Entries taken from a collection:
• • •
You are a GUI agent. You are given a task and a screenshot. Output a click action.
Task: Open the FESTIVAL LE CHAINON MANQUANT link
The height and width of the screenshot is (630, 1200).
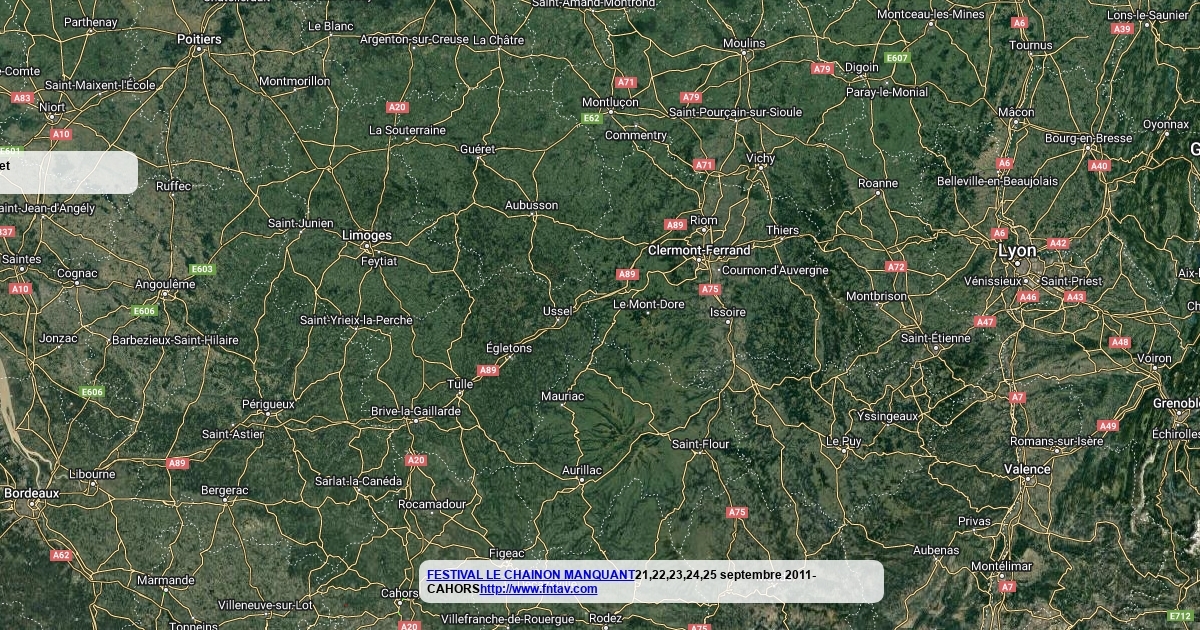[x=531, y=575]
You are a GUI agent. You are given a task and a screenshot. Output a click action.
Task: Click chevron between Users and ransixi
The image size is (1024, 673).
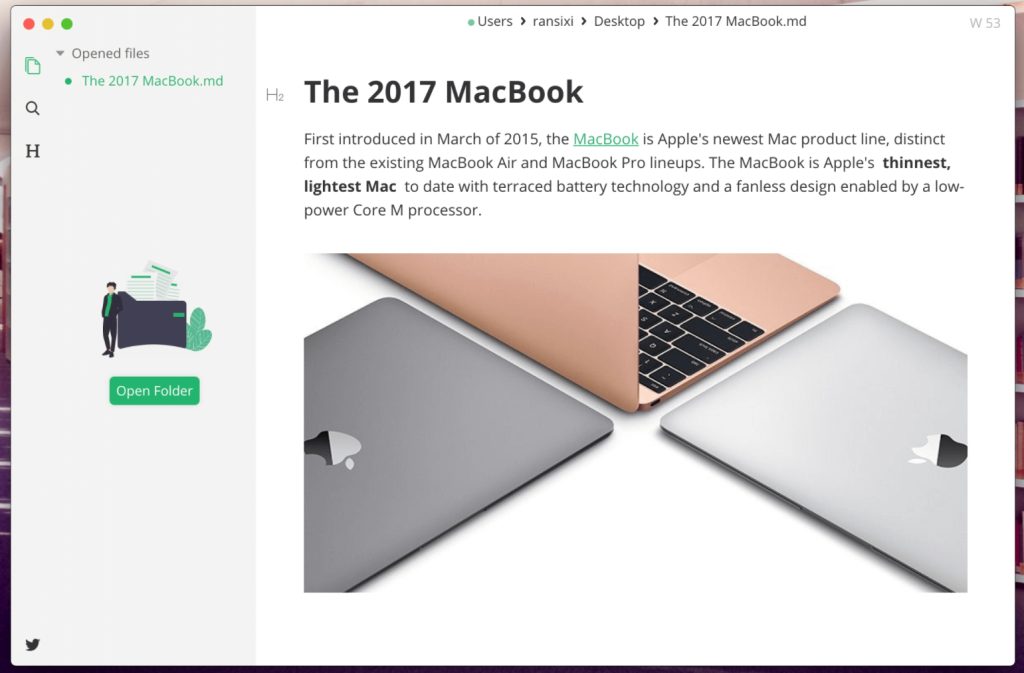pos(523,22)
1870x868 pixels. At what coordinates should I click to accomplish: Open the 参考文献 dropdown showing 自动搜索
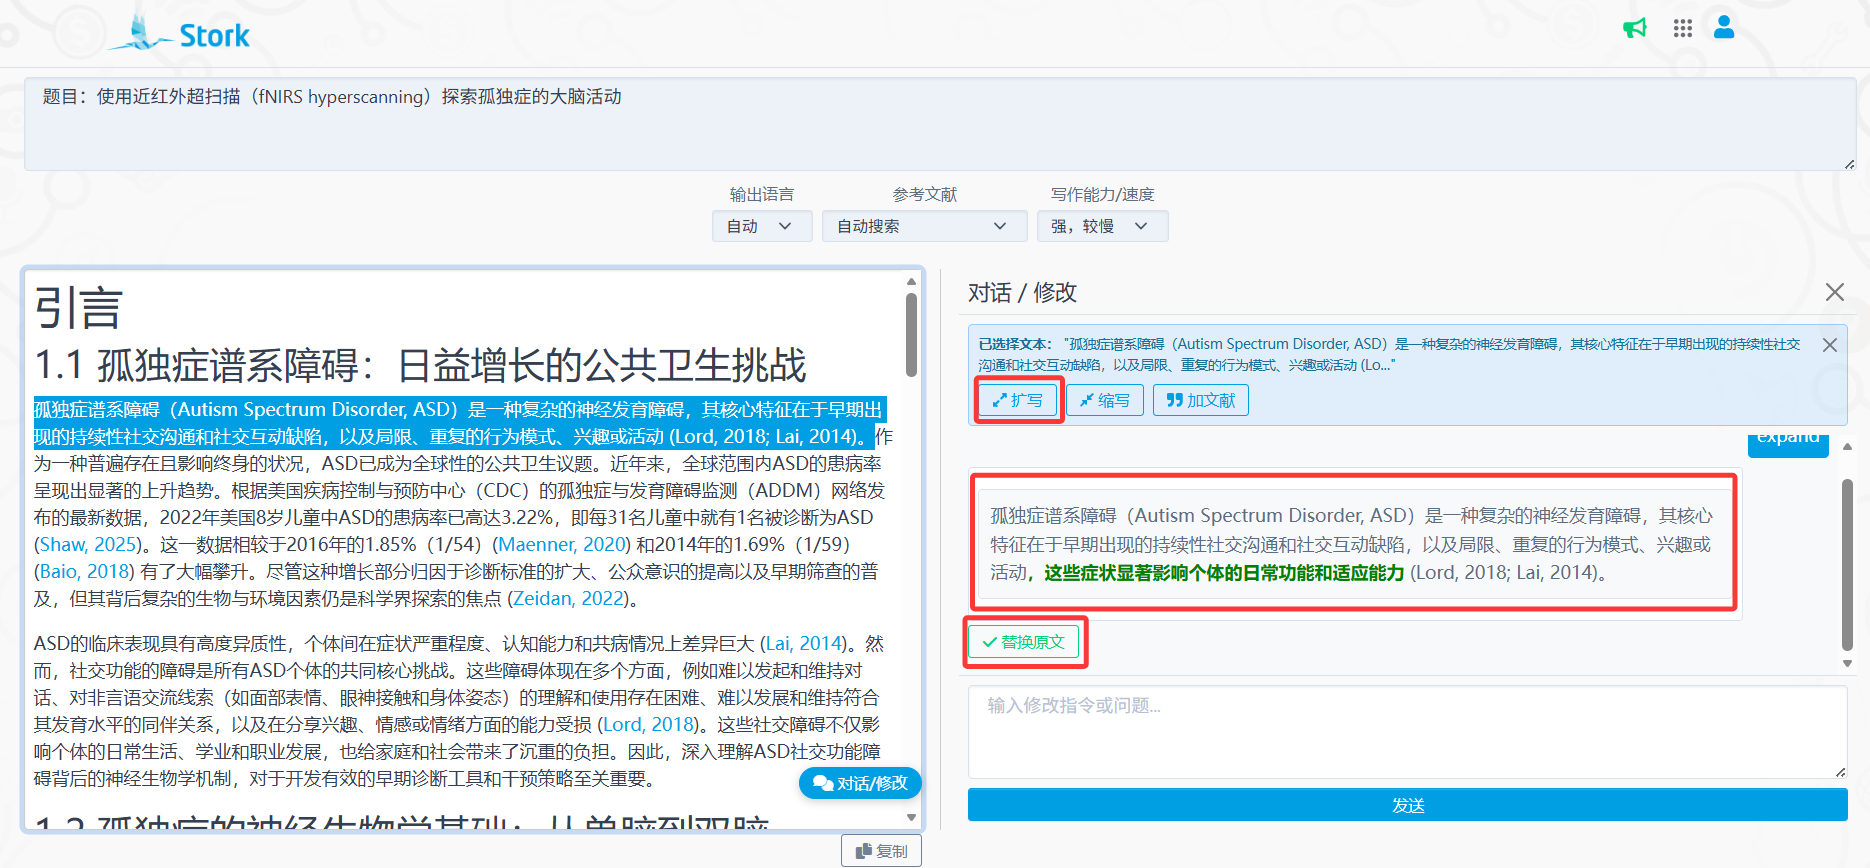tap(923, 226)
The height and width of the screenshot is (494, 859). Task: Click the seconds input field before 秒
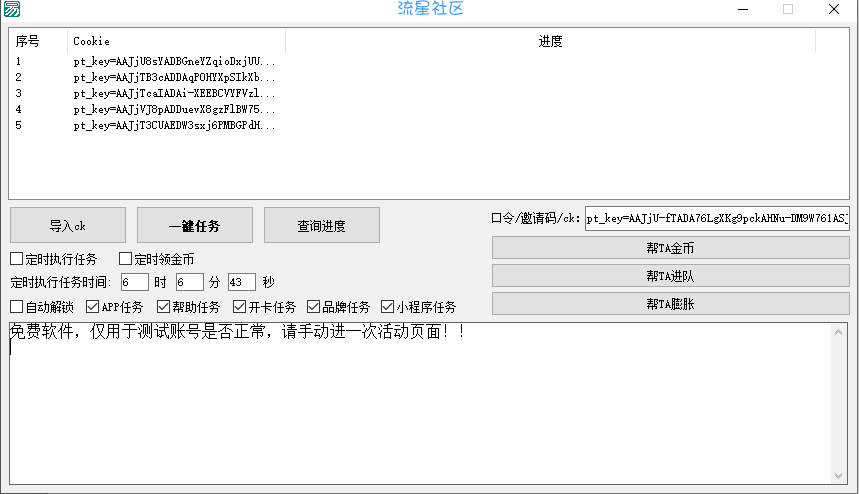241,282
• • •
What is needed =
Reproduce the records above exactly, but only from the line containing "Task: Click chevron between Users and ransixi" through the last line, both included, and without any pictures.

Solution =
Task: Click chevron between Users and ransixi
The image size is (1024, 673).
pos(523,22)
1870x868 pixels. At what coordinates should I click to accomplish: Open the 参考文献 dropdown showing 自动搜索
tap(923, 226)
The height and width of the screenshot is (494, 859). Task: Click the seconds input field before 秒
241,282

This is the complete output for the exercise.